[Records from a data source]
******************************
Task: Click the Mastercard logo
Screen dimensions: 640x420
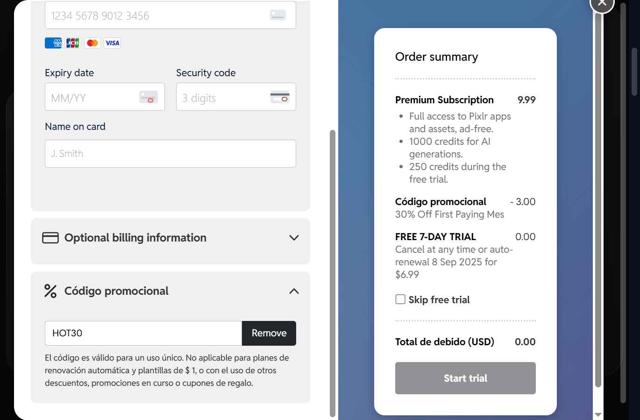Action: 92,43
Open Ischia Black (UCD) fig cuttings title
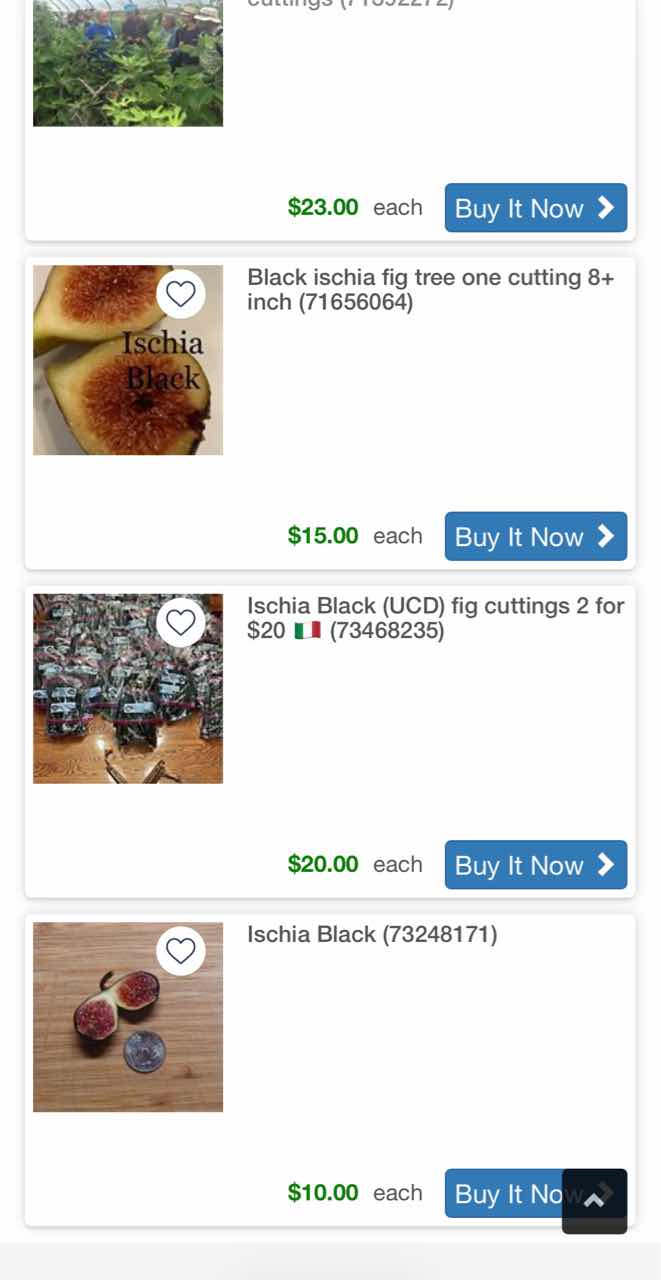The image size is (661, 1280). 435,618
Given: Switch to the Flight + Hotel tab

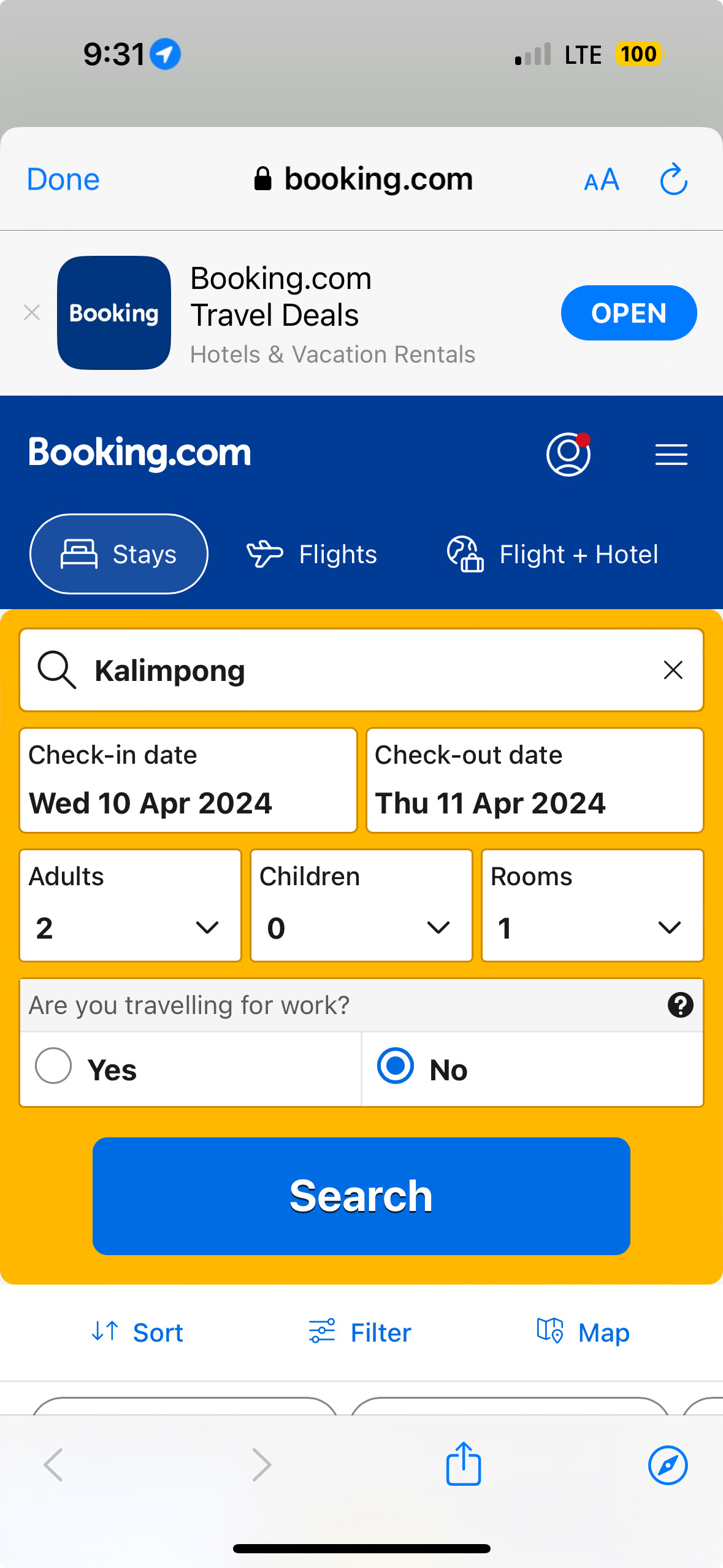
******************************
▶ [What you need to do]:
Copy out exactly the lines that begin at the line with "Open Ischia Black (UCD) fig cuttings title" and end at the final line of the entries above. Leave out the pictures.

▶ [Answer below]:
Open Ischia Black (UCD) fig cuttings title
The image size is (661, 1280). 435,618
Given: Switch to the Flight + Hotel tab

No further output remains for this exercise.